* [Set task] Change "section heading" to "page title" in the records from the line with "Task: Click the Город section heading" through the end, and give back those lines with nothing else altered. Omit the pictures.

Data on locating visible targets
========================================================================
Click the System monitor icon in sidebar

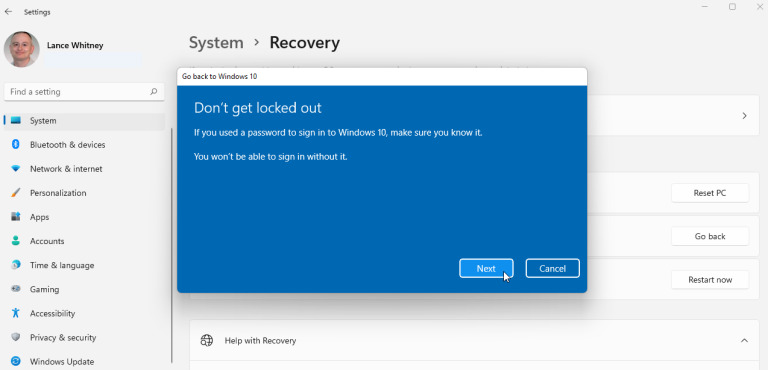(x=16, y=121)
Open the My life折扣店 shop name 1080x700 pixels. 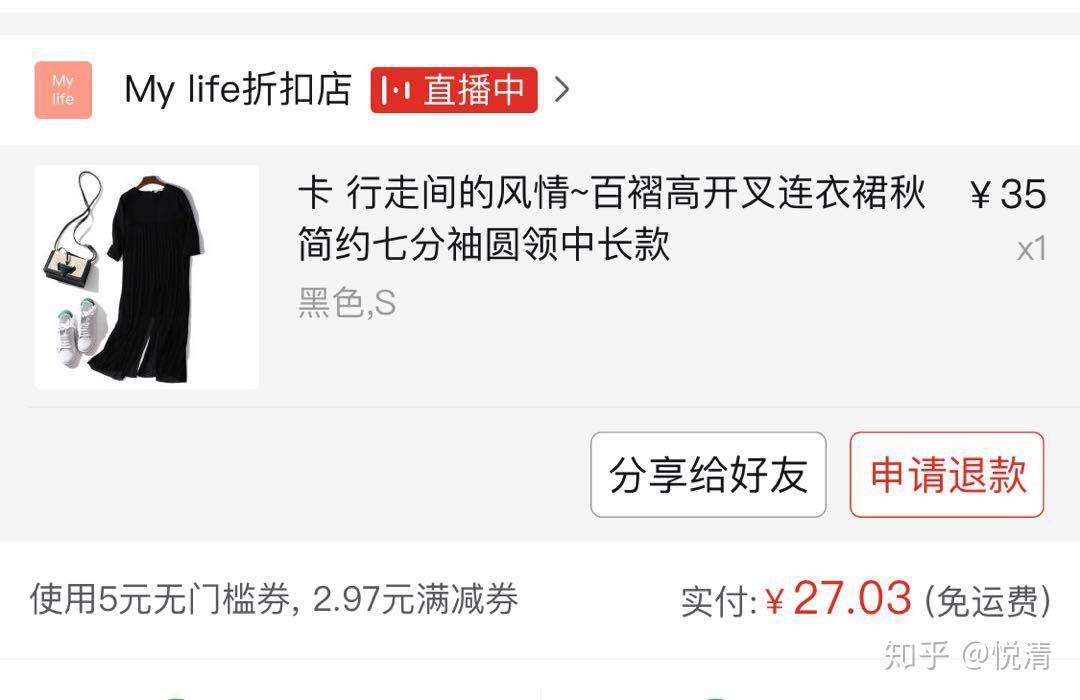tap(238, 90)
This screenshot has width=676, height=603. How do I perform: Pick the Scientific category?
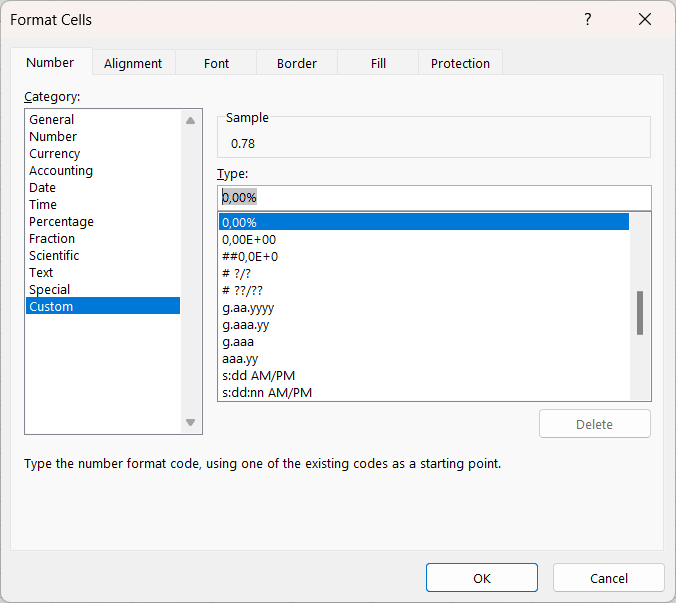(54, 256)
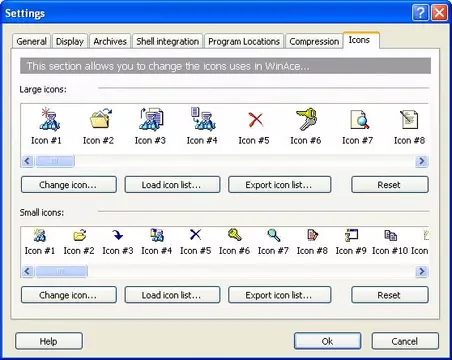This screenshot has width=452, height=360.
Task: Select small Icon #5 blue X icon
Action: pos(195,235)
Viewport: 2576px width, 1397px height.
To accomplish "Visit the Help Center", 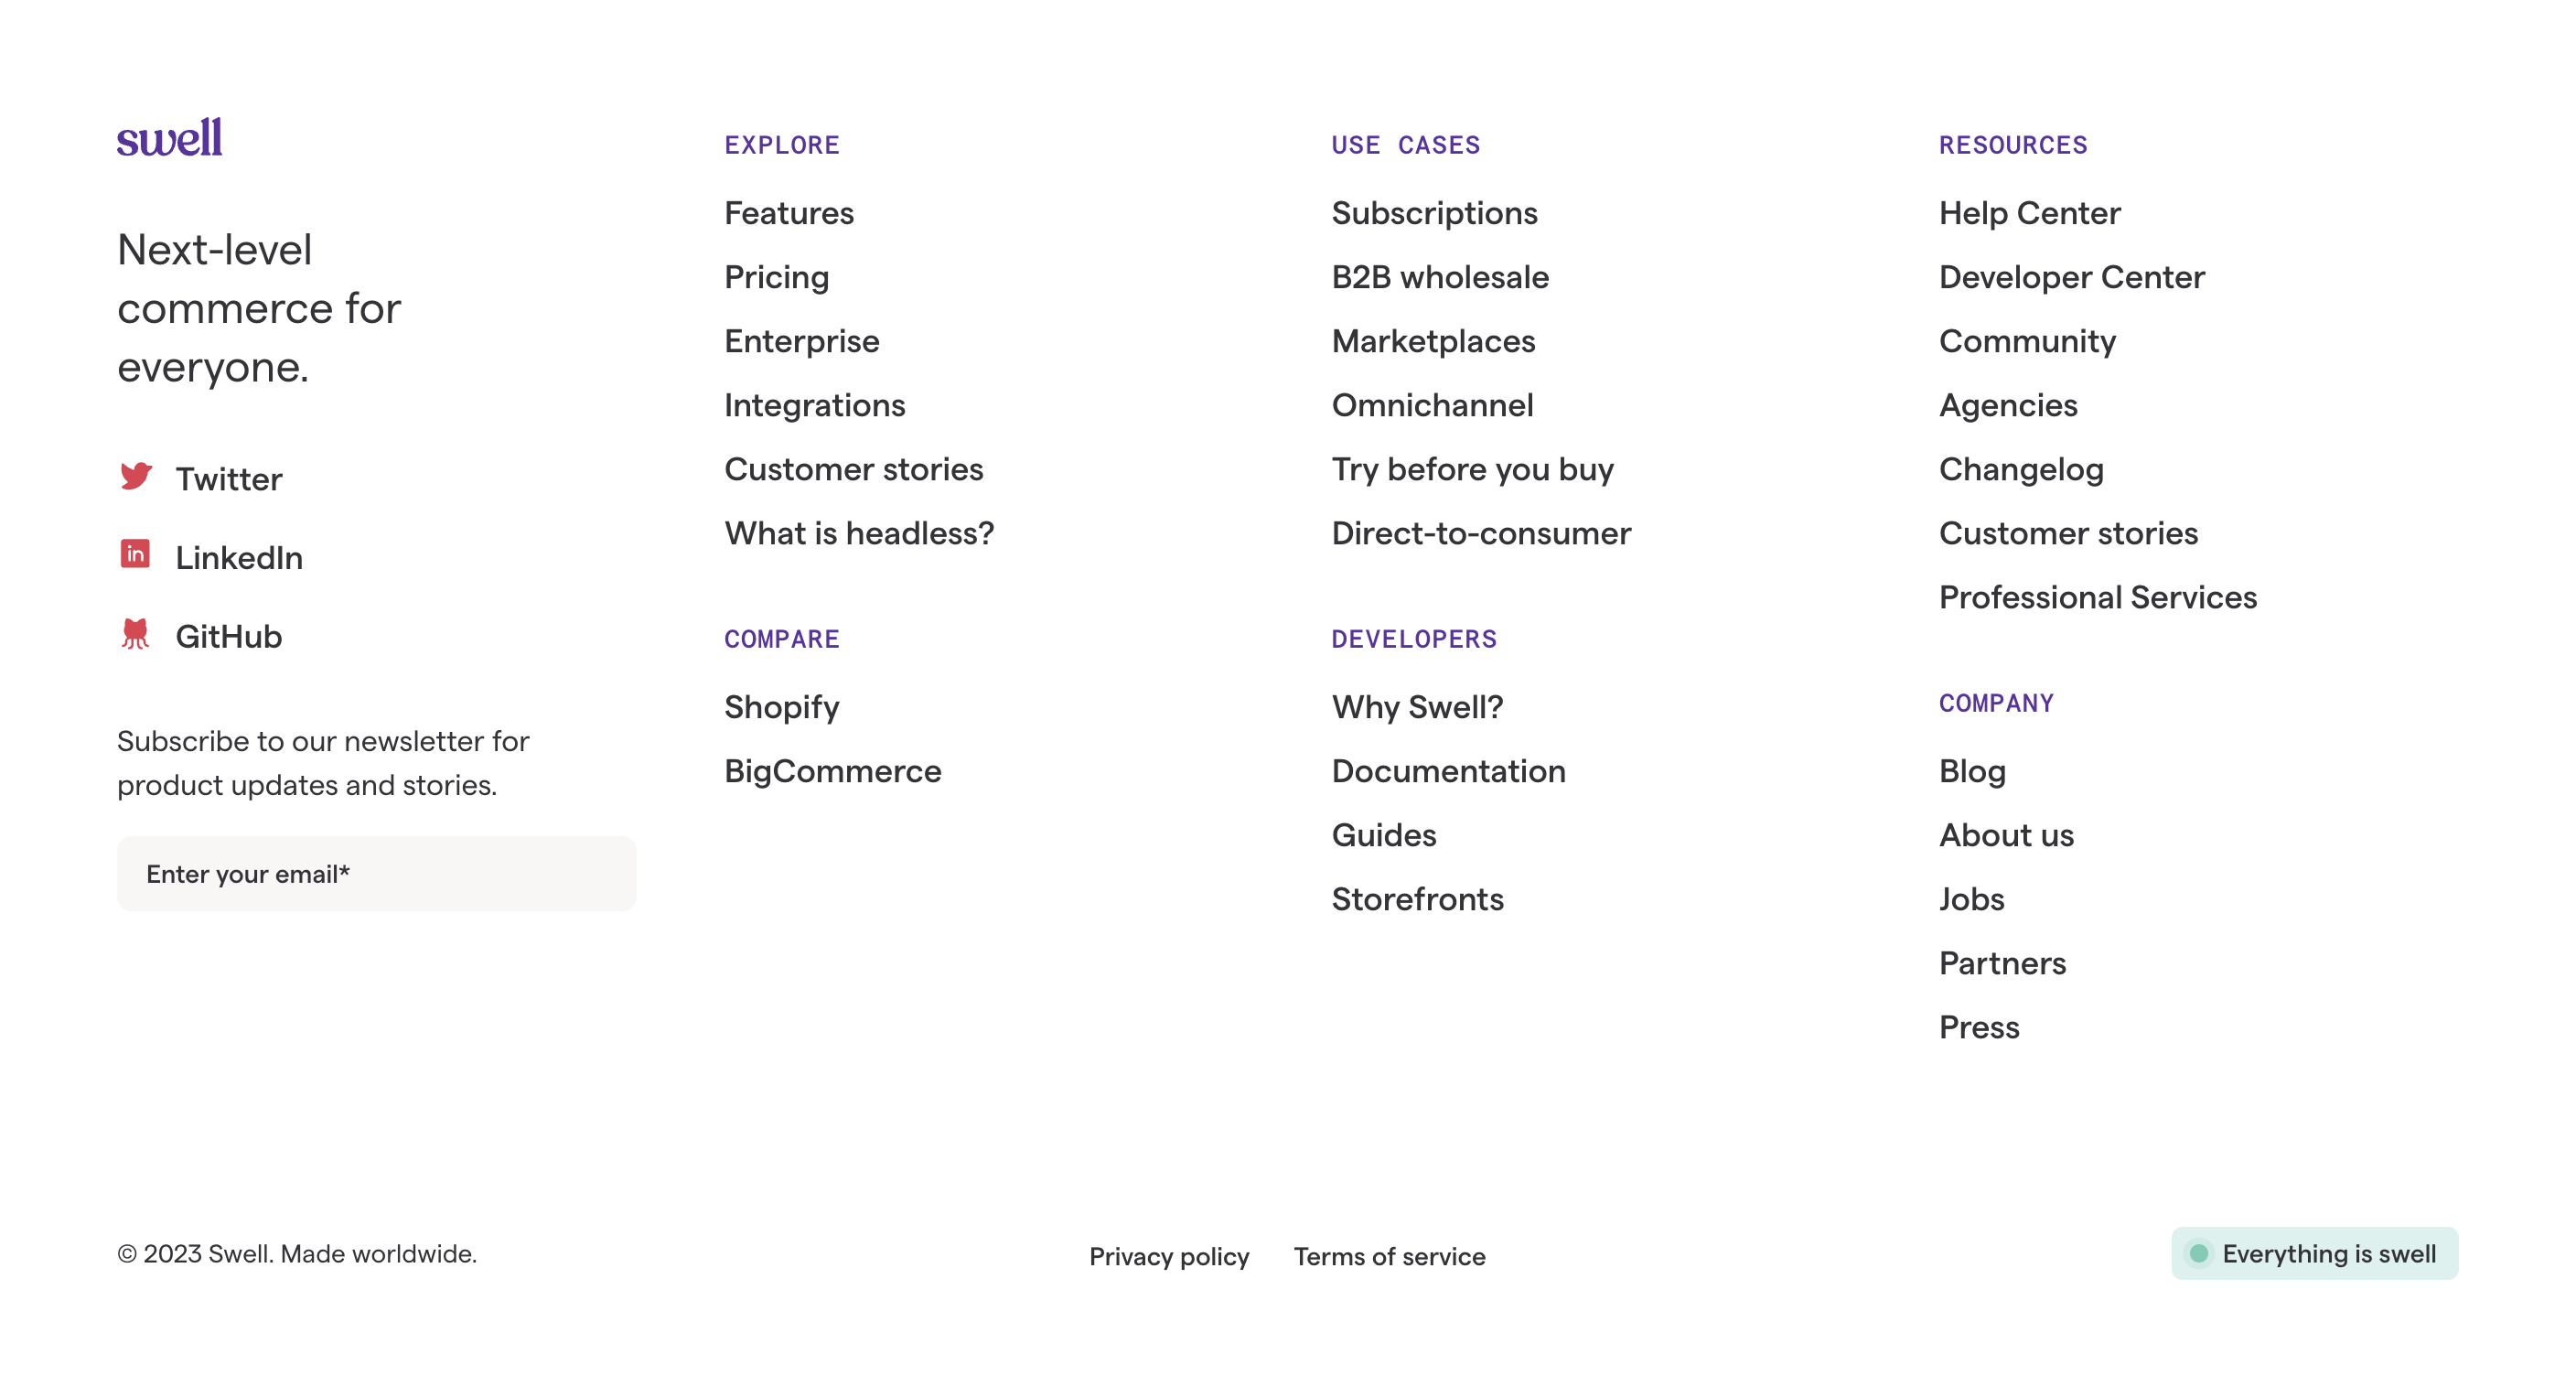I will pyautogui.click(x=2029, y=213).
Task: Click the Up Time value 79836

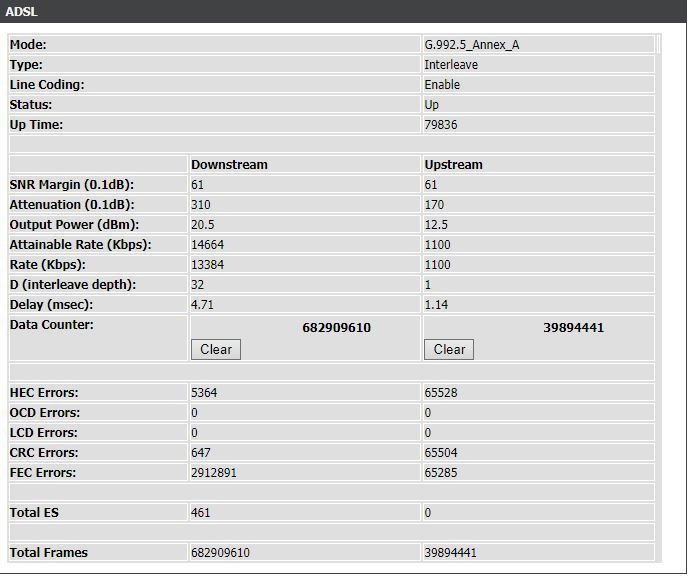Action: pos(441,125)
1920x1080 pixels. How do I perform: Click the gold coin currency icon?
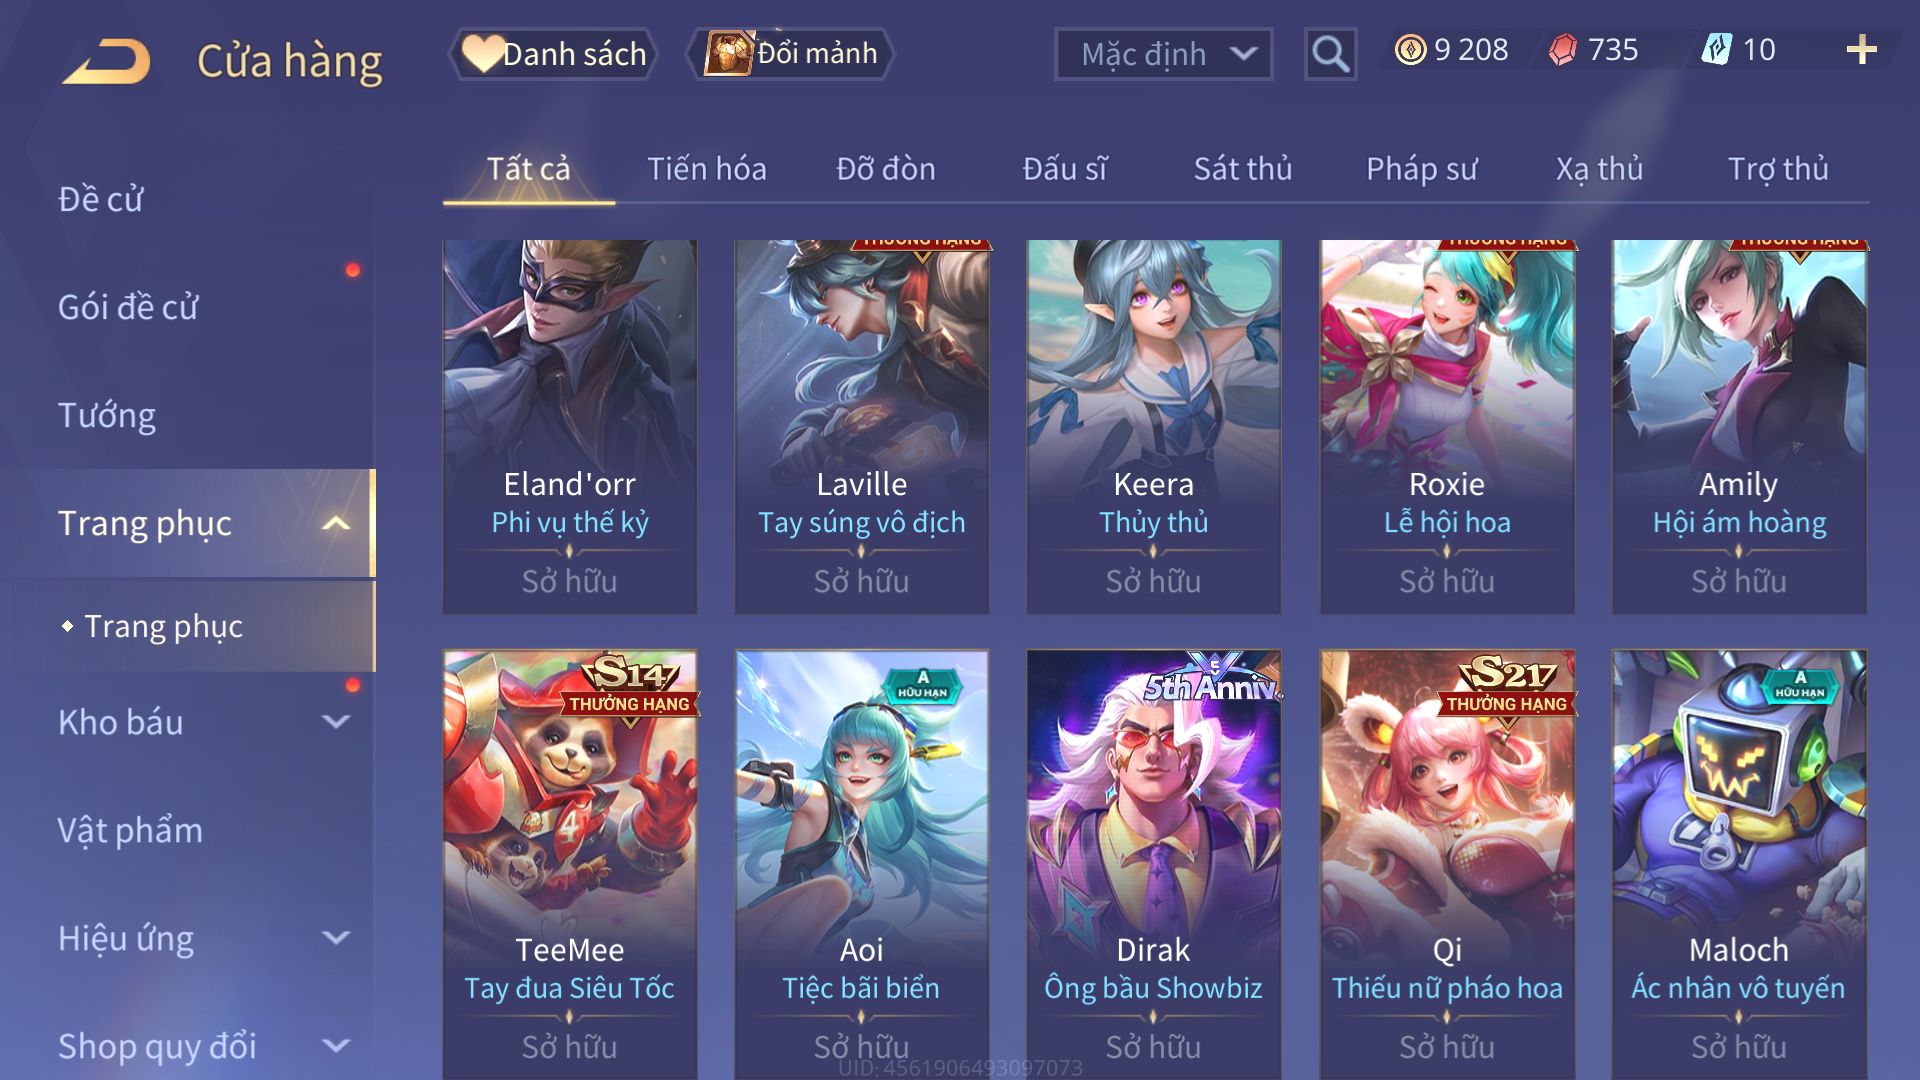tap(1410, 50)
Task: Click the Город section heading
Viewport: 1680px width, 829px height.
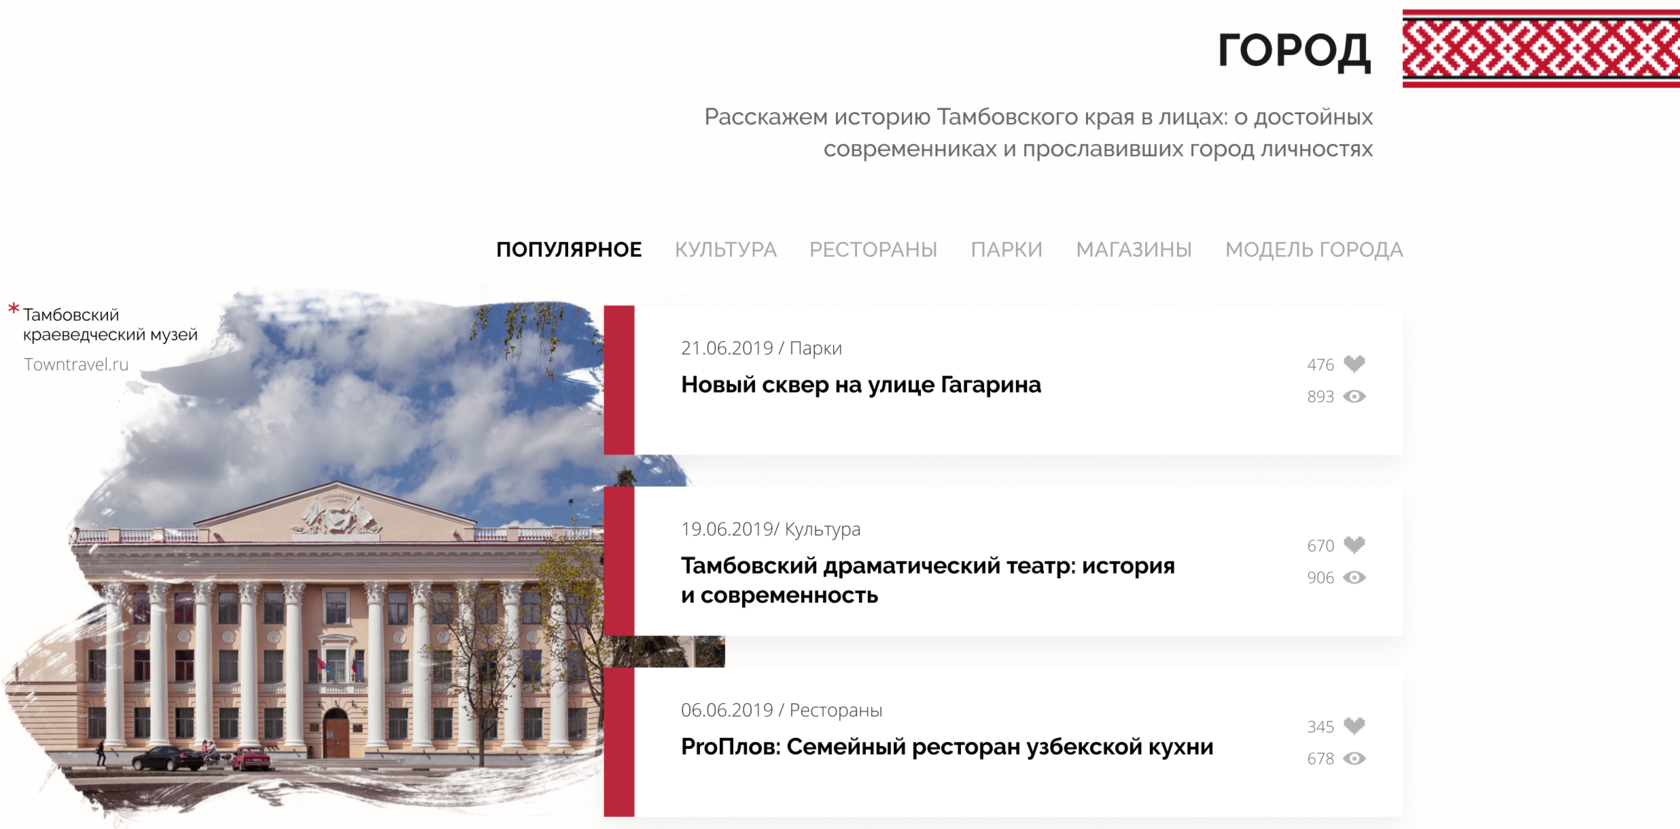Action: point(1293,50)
========================================================================
* [Exercise answer]
Task: Click the Город page title
Viewport: 1680px width, 829px height.
Action: point(1293,50)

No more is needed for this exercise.